- _Work order_:
Can you copy out the passage below on foreign direct investment in Senegal in full, word for word?

- _Passage provided_:

※

FDI in Senegal has been steadily increasing since 2013

Perceived as an essential vector in the economic development process, FDI rewards the beneficiary economy with several positive effects such as: increasing the level of private capital stock, stimulating competitiveness on the local market, creating jobs, and increasing the level of knowledge stock by providing new equipment and transferring know-how, to name just a few of these positive effects. According to “Challenges économiques”, FDI in Senegal has been growing uninterruptedly since 2013. That year, our country received just over 155 billion FCFA (311 million dollars). “This attractiveness of Senegal was built on the basis of a bold and courageous policy of improving the business environment, with APIX (Agency for the Promotion of Investments and Major Works) as a bridgehead, set up by former President Wade and strengthened by President Sall. The democratic tradition known and recognized in Senegal did the rest, among other reforms” according to “Challenges économiques”. President Macky Sall recalled this a few months before leaving power, at the Invest in Senegal Forum held in Diamniadio: “Our first investment, the one that must attract and make all others prosper, is first and foremost peace, security, stability and the rule of law,” he declared at the time, in a tone that was intended to be reassuring about Senegal’s desire to guarantee a business climate conducive to the flourishing of projects. “Challenges économiques” notes that “if Senegal has become fertile ground for investment, it is also thanks to its economic dynamism, catalyzed in recent years by the Emerging Senegal Plan. With a few exceptions, such as during the Covid crisis which weighed on the global economy, Senegalese growth usually displays one of the best performances in the region. After the slowdown recorded in the post-Covid period, GDP growth rose to more than 5.3% in 2023,” writes the site.

※

- _Dataset entries_:
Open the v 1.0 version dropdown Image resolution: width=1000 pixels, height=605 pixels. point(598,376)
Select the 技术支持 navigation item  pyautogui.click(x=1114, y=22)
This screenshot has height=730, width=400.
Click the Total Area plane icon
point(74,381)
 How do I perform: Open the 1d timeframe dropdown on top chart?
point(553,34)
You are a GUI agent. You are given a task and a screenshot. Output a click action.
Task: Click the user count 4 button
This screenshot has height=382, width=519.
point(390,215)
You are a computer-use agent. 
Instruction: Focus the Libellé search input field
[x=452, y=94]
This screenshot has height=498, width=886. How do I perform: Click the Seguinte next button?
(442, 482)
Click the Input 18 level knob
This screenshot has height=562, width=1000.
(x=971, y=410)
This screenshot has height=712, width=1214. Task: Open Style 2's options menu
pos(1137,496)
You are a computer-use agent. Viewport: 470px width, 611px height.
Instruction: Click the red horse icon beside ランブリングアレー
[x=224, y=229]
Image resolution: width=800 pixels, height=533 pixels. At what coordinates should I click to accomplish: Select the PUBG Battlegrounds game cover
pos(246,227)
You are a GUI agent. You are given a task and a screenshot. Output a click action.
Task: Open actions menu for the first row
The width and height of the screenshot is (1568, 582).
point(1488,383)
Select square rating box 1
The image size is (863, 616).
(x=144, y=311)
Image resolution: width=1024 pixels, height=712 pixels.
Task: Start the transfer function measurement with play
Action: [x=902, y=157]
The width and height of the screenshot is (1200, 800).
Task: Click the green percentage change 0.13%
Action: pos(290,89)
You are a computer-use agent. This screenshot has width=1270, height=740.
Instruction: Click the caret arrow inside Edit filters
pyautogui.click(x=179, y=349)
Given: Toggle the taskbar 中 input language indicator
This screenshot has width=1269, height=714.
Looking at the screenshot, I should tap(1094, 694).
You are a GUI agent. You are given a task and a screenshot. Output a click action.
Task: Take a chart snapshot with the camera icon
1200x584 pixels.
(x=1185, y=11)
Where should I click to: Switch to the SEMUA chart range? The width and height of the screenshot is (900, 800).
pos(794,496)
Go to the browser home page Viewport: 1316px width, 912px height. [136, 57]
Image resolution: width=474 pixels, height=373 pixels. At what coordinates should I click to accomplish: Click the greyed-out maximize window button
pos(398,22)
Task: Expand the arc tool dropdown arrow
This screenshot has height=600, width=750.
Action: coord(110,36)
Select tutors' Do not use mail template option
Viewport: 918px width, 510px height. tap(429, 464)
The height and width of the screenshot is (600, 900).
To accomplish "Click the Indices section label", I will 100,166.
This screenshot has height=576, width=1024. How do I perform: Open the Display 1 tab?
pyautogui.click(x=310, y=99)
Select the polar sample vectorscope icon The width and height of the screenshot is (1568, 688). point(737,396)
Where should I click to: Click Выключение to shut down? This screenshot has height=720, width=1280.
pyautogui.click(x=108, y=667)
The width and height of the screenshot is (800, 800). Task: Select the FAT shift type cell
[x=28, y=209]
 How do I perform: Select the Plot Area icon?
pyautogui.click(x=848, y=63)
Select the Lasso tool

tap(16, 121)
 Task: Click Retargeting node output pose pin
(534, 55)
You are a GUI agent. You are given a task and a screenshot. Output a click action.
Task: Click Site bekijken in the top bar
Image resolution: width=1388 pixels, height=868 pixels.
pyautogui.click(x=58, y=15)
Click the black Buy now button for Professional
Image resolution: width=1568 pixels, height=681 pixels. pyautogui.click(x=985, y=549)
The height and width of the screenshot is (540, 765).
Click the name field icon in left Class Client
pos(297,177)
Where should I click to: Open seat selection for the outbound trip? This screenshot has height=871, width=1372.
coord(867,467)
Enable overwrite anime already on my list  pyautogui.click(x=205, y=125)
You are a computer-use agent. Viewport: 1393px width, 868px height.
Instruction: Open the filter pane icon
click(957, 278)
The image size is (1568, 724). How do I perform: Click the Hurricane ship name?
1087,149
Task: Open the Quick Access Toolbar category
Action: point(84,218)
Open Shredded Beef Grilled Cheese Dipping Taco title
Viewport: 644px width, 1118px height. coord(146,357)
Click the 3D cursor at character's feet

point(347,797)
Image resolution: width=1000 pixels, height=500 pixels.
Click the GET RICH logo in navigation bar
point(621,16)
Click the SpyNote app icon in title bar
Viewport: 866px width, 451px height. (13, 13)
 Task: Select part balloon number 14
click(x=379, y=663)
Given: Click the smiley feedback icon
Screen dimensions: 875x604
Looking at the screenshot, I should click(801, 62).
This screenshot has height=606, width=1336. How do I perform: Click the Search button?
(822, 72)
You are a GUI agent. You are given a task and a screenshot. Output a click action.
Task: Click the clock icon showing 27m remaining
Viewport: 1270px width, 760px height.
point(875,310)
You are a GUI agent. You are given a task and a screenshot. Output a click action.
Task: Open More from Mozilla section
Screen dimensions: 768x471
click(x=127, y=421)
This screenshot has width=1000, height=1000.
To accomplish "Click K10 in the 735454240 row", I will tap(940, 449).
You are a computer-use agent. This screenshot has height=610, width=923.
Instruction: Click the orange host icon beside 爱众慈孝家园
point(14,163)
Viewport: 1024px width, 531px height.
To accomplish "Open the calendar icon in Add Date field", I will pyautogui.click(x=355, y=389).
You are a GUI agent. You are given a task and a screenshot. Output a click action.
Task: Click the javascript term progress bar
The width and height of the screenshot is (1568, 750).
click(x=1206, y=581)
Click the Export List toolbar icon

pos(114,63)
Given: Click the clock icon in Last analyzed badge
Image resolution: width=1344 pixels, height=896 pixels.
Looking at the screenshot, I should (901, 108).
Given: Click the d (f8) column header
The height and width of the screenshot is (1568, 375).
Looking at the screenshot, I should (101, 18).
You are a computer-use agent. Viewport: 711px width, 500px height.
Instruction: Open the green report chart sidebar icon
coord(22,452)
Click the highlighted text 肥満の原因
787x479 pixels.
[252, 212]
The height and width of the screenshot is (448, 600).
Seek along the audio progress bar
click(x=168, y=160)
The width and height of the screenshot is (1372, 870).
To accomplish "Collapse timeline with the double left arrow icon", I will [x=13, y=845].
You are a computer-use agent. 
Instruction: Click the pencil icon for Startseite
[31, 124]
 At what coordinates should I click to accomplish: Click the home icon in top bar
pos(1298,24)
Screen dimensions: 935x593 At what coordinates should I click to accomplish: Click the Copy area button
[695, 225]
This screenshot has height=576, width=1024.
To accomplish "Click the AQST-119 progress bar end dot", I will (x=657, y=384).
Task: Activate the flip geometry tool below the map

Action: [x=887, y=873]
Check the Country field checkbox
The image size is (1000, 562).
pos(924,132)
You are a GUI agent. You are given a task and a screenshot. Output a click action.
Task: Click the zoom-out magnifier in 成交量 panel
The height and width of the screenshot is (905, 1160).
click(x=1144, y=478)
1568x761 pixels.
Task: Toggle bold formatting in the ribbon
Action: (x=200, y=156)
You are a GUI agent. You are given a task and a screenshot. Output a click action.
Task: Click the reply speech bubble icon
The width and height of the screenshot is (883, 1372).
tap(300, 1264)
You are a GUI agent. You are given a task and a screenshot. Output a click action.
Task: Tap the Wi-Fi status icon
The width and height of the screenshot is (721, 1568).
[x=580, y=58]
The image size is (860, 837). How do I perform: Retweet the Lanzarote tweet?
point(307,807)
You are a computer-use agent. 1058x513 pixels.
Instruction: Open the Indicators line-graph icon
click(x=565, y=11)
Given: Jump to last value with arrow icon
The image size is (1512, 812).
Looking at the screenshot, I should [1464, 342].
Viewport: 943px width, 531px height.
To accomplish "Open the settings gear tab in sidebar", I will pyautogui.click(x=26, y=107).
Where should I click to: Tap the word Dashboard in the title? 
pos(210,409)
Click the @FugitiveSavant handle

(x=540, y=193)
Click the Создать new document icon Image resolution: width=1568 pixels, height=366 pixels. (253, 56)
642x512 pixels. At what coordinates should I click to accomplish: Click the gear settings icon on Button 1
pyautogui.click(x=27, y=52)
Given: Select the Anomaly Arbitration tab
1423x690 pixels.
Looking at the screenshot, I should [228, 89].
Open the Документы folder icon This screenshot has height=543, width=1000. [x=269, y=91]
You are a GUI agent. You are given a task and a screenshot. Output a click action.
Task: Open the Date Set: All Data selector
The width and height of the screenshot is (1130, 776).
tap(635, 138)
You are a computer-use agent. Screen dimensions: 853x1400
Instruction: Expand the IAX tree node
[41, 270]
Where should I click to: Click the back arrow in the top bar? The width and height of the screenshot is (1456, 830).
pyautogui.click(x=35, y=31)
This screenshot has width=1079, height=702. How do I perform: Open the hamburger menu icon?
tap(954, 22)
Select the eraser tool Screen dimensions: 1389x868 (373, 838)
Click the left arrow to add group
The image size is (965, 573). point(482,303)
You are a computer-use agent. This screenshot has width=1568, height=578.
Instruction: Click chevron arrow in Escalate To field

※

- _Completed task_:
FDI in Senegal has been steadily increasing since 2013

Perceived as an essential vector in the economic development process, FDI rewards the beneficiary economy with several positive effects such as: increasing the level of private capital stock, stimulating competitiveness on the local market, creating jobs, and increasing the level of knowledge stock by providing new equipment and transferring know-how, to name just a few of these positive effects. According to “Challenges économiques”, FDI in Senegal has been growing uninterruptedly since 2013. That year, our country received just over 155 billion FCFA (311 million dollars). “This attractiveness of Senegal was built on the basis of a bold and courageous policy of improving the business environment, with APIX (Agency for the Promotion of Investments and Major Works) as a bridgehead, set up by former President Wade and strengthened by President Sall. The democratic tradition known and recognized in Senegal did the rest, among other reforms” according to “Challenges économiques”. President Macky Sall recalled this a few months before leaving power, at the Invest in Senegal Forum held in Diamniadio: “Our first investment, the one that must attract and make all others prosper, is first and foremost peace, security, stability and the rule of law,” he declared at the time, in a tone that was intended to be reassuring about Senegal’s desire to guarantee a business climate conducive to the flourishing of projects. “Challenges économiques” notes that “if Senegal has become fertile ground for investment, it is also thanks to its economic dynamism, catalyzed in recent years by the Emerging Senegal Plan. With a few exceptions, such as during the Covid crisis which weighed on the global economy, Senegalese growth usually displays one of the best performances in the region. After the slowdown recorded in the post-Covid period, GDP growth rose to more than 5.3% in 2023,” writes the site.